The probability of a radioactive atoms to survive 5 times longer than its half-value period is-

To solve the problem of finding the probability of a radioactive atom surviving five times longer than its half-life, we can follow these steps: ### Step-by-Step Solution: 1. **Understand the Half-Life Concept**: The half-life (T₁/₂) of a radioactive substance is the time required for half of the radioactive atoms in a sample to decay. 2. **Define the Time in the Problem**: We need to find the probability of an atom surviving for a time \( t \) that is five times the half-life.
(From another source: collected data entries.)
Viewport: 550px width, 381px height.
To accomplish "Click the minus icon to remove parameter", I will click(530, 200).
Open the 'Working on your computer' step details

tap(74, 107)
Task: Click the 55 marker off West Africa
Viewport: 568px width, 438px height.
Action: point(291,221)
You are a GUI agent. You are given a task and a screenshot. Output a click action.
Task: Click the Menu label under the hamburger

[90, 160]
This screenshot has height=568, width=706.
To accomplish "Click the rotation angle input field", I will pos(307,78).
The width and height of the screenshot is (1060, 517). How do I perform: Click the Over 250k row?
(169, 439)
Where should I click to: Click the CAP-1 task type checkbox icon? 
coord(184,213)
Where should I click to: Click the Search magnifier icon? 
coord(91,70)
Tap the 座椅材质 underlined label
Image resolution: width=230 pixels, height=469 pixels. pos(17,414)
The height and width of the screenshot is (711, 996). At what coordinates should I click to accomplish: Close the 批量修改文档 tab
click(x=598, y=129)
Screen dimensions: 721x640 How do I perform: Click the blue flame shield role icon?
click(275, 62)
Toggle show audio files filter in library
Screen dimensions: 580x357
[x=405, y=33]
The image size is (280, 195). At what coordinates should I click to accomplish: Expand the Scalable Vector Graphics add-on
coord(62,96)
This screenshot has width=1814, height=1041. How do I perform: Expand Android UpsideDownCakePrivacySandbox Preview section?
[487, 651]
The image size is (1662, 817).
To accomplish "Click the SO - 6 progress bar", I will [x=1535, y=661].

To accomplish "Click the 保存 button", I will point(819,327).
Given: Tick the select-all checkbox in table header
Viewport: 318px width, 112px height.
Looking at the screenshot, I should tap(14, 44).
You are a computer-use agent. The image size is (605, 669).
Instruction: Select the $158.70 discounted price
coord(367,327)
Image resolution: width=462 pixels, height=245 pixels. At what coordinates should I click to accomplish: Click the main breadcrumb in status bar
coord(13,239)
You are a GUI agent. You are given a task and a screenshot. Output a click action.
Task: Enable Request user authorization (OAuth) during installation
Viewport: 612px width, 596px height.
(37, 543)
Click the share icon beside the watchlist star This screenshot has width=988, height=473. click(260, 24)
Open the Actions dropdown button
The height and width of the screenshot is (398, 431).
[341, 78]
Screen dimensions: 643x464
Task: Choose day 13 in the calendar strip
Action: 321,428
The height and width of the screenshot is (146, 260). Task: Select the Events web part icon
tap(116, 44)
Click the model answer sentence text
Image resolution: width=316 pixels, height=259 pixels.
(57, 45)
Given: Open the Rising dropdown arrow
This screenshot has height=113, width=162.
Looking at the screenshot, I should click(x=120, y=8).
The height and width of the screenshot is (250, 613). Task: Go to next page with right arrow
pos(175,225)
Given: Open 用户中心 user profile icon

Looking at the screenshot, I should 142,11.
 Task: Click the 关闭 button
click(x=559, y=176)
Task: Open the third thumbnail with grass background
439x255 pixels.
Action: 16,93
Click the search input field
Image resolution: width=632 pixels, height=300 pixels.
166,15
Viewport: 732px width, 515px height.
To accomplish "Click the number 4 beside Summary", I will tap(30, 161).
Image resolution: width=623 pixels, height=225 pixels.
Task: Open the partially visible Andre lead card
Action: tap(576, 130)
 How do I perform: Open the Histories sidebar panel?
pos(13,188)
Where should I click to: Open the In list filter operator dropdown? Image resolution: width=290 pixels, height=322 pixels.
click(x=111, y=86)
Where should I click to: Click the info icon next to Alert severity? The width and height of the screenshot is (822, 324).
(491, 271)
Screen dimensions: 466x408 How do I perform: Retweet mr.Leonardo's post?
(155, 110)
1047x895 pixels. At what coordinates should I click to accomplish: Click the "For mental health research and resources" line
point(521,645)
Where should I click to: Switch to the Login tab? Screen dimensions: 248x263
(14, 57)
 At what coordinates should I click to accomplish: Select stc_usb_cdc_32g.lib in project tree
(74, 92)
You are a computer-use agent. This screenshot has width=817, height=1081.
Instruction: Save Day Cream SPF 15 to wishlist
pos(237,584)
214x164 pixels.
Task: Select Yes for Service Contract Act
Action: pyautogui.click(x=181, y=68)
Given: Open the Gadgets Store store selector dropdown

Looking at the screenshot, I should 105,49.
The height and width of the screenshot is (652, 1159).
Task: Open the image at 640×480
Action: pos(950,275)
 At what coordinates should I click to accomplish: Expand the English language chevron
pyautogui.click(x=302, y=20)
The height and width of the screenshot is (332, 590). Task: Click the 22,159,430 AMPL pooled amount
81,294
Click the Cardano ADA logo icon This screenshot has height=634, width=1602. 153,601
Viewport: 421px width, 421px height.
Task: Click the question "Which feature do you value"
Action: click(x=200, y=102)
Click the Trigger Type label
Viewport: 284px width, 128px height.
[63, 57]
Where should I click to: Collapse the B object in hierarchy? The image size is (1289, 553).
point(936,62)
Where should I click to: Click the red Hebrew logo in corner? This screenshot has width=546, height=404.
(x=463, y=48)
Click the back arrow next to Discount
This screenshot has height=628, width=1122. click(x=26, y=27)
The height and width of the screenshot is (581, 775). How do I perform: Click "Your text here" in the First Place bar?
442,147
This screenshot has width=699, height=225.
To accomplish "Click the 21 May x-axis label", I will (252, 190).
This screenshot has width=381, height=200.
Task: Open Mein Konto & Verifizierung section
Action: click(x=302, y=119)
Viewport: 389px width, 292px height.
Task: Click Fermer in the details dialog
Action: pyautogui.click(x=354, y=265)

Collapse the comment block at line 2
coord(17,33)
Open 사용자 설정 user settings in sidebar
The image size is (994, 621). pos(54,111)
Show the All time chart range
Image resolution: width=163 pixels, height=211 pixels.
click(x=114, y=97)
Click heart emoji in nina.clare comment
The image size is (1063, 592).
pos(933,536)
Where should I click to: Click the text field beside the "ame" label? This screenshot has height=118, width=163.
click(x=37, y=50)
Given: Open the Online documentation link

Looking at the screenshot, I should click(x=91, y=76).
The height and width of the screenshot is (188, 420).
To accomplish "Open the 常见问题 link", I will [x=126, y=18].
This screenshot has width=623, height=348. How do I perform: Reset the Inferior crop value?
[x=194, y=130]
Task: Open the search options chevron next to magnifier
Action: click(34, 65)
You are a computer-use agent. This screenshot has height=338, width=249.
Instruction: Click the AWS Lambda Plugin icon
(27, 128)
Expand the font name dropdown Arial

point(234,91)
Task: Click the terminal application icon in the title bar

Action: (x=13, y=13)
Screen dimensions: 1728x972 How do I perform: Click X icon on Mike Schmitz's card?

Thus, we can express this as: \[ t = 5 \times T_{1/2} \] 3. **Use the Decay Formula**: The number of radioactive atoms remaining after time \( t \) is given by the formula: \[ N(t) = N_0 e^{-\lambda t} \] where \( N_0 \) is the initial number of atoms, \( \lambda \) is the decay constant, and \( t \) is the time elapsed. 4. **Express the Probability**: The probability \( P \) that an atom survives after time \( t \) is given by the ratio of the remaining atoms to the initial number of atoms: \[ P = \frac{N(t)}{N_0} = e^{-\lambda t} \] 5. **Substituting for \( t \)**: Substitute \( t = 5 \times T_{1/2} \) into the probability expression: \[ P = e^{-\lambda (5 \times T_{1/2})} \] 6. **Relate Half-Life to Decay Constant**: The decay constant \( \lambda \) is related to the half-life by the equation: \[ T_{1/2} = \frac{\ln(2)}{\lambda} \quad \Rightarrow \quad \lambda = \frac{\ln(2)}{T_{1/2}} \] 7. **Substituting \( \lambda \)**: Now substitute \( \lambda \) back into the probability equation: \[ P = e^{-5 \times \left(\frac{\ln(2)}{T_{1/2}}\right) \times T_{1/2}} = e^{-5 \ln(2)} \] 8. **Simplifying the Expression**: Using the property of exponents: \[ P = e^{\ln(2^{-5})} = 2^{-5} \] 9. **Final Probability**: Therefore, the probability that a radioactive atom survives five times longer than its half-life is: \[ P = \frac{1}{32} \] ### Final Answer: The probability of a radioactive atom surviving five times longer than its half-life is \( \frac{1}{32} \).